Medicinal use of cannabis is increasing globally, although widespread approval remains limited (Bridgeman & Abazia, 2017; Huntsman et al., 2019). Most preclinical studies use isolates that do not reflect the complexity of the whole cannabis product that is smoked or ingested (Perucca, 2017; Rosenberg et al., 2017; Russo, 2011). Complicating our understanding, the cannabis plant contains >150 different cannabinoid/pharmacologically active compounds that vary in concentration in different chemovars (Hanuš et al., 2016; Russo, 2011; Sawler et al., 2015). Cannabis chemovars are often classified based on the concentrations of the phytocannabinoids THC and CBD. However, there is substantial variability in THC and CBD concentrations in commercial products, generally varying between <1% to >20% for THC and <1% to >12% for CBD (Hanuš et al., 2016; Jikomes & Zoorob, 2018; Sawler et al., 2015). As both THC and CBD are relevant to epilepsy given their actions on the ECS, differences in their concentrations may produce dramatically different results (Perucca, 2017; Rosenberg et al., 2017).
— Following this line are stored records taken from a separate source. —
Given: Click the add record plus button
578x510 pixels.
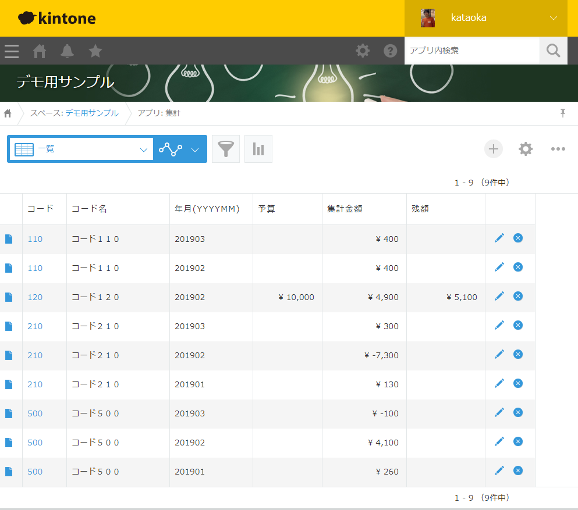Looking at the screenshot, I should tap(493, 149).
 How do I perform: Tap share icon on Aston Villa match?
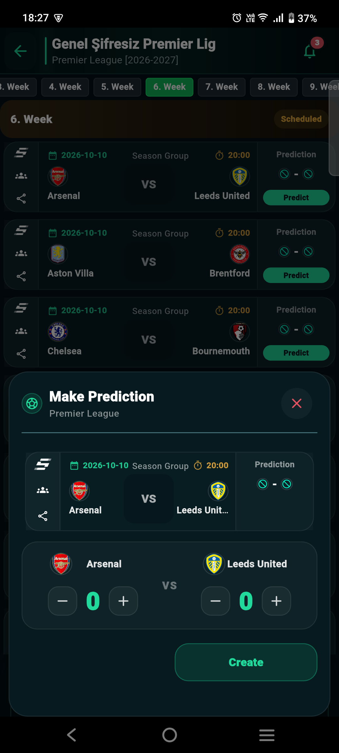click(21, 276)
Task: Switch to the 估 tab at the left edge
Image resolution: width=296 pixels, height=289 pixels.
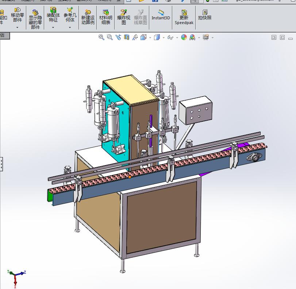Action: pyautogui.click(x=3, y=36)
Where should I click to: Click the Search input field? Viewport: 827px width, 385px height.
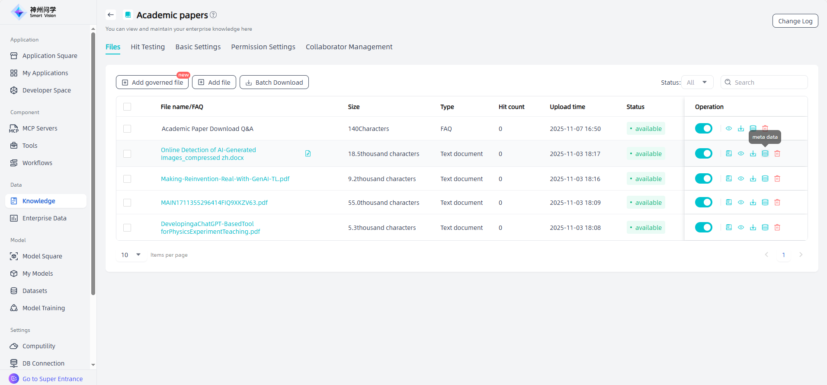(768, 83)
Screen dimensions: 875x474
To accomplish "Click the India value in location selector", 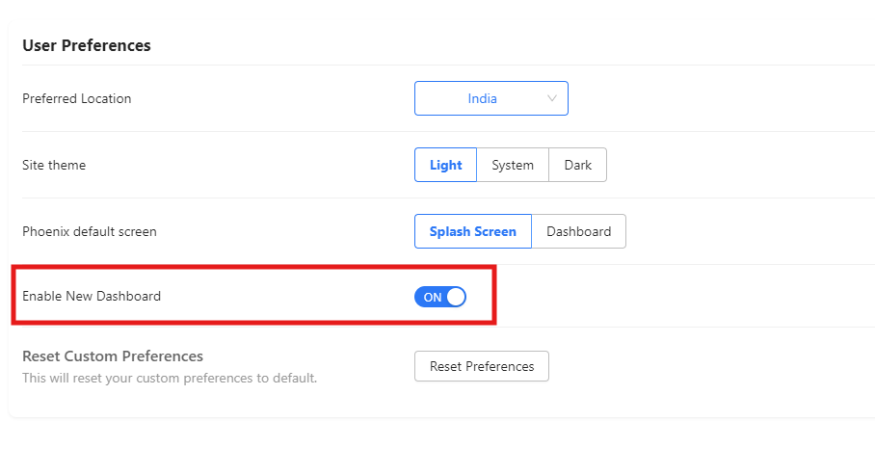I will coord(482,98).
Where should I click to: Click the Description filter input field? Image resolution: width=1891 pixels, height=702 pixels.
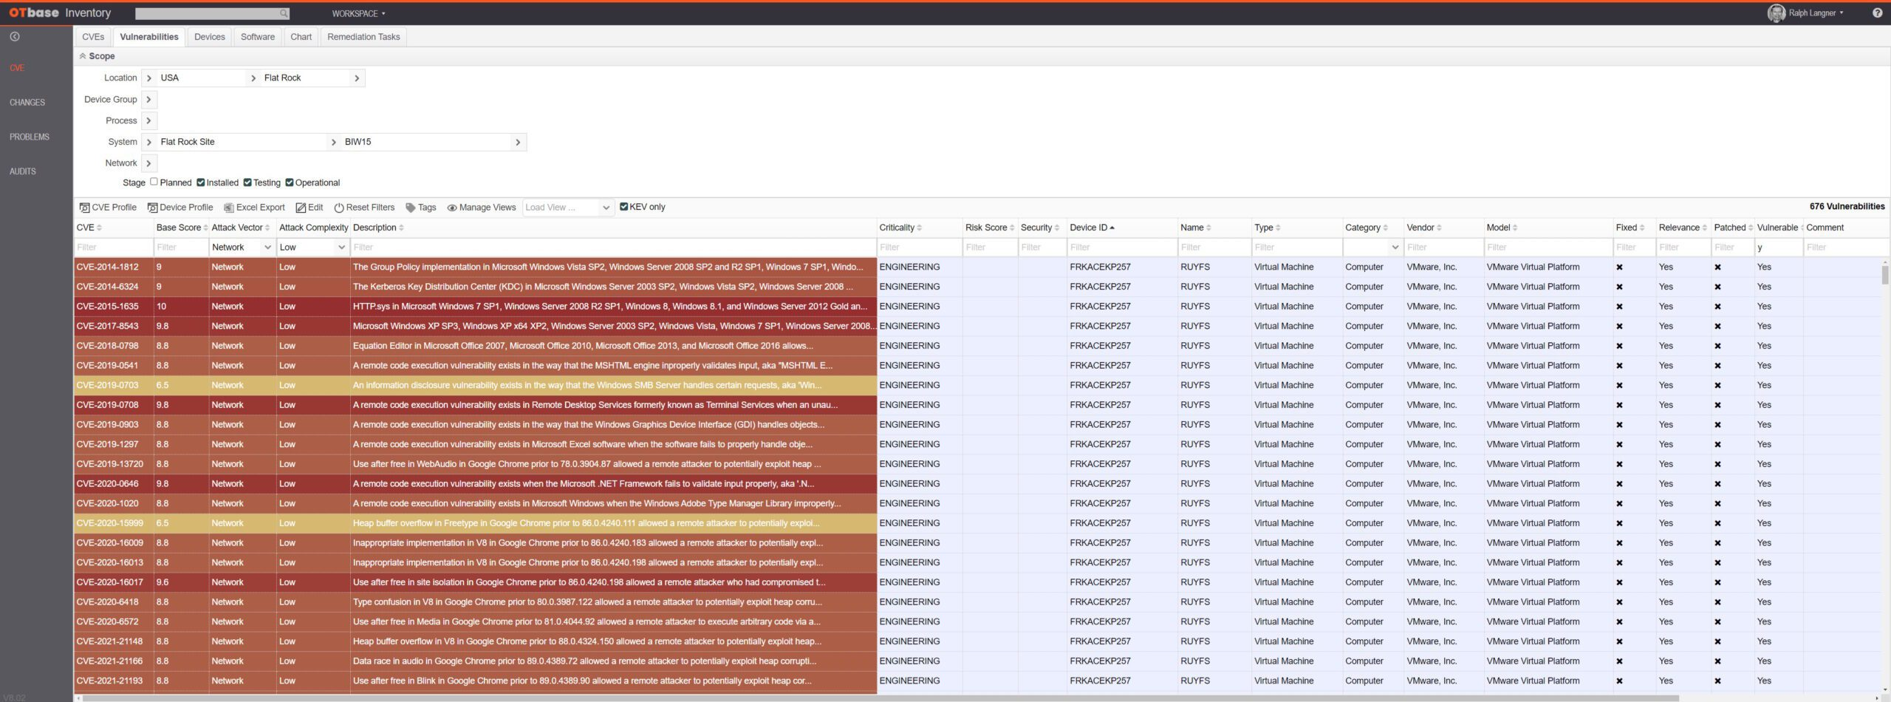(x=612, y=248)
Further research is required to understand how phytocannabinoids may be involved in the treatment or exacerbation of seizures in AE. Here, we sought to investigate the effects of the phytocannabinoids THC and CBD in modulating SWDs as measured in GAERS. We also developed a novel smoke protocol to test the effects of inhaled smoke from commercially available cannabis. In the present study, we determined that acute THC, regardless of route of administration, increased SWDs in GAERS, whereas CBD produced a moderate anti-epileptic effect only when injected. Together these experiments raise the possibility of adverse effects by high-THC cannabis in AE and demonstrate a protocol for testing smoked commercial cannabis dried flower products in rodent epilepsy models.

2 MATERIALS AND METHODS

2.1 Subjects

Female and male GAERS were bred and housed as previously described (Marks, Cavanagh, et al., 2016; Roebuck et al., 2020a). Twenty-five GAERS were used for the EEG experiments (n = 25 total, n = 7 female) and 30 GAERS were used for the pharmacokinetic assessments (n = 30 total, n = 9 female). Due to the onset of the COVID-19 pandemic, age appropriate, litter-matched females were unavailable for the CBD and smoke exposure experiments. Animals were maintained on a 12 hr light/dark cycle with lights on at 07:00. Animals had access to food and water ad libitum except during testing. Behavioral experiments were conducted on adult rats unless otherwise stated. Experiments were conducted in accordance with the standards of the Canadian Council on Animal Care and the University of Saskatchewan Research Ethics Board.

2.2 Surgery

Construction and implantation of electrodes proceeded according to established protocols (Farrell et al., 2018). Briefly, surgeries were performed under isoflurane anesthesia. Anafen (5 mg/kg, s.c.) was administered immediately before surgery and once daily for three days after surgery for pain management. Bipolar electrodes were chronically implanted unilaterally in the cortex (A/P 0.6 mm, M/L 4.5 mm, D/V −3.4 mm, relative to bregma). Implants were secured with 3.2 mm stainless ground screws (also serving as a ground) and dental cement. Animals were allowed one week to recover before habituation and testing.

2.3 Drug preparation

Purified cannabinoids (98.9% pure THC and CBD; Toronto Research Chemicals, Toronto, ON) were prepared for systemic intraperitoneal injection (i.p.) in a solution of saline, ethanol, and Kolliphor (Sigma Aldrich) at a 6:1:1 ratio and injected at a volume of 8.0 ml/kg. The CB1 receptor antagonist SR141716A (SR; Tocris, Oakville, ON) was prepared in a solution of saline, ethanol, and Kolliphor at a 6:1:1 ratio and injected (i.p.) at a volume of 5.5 ml/kg.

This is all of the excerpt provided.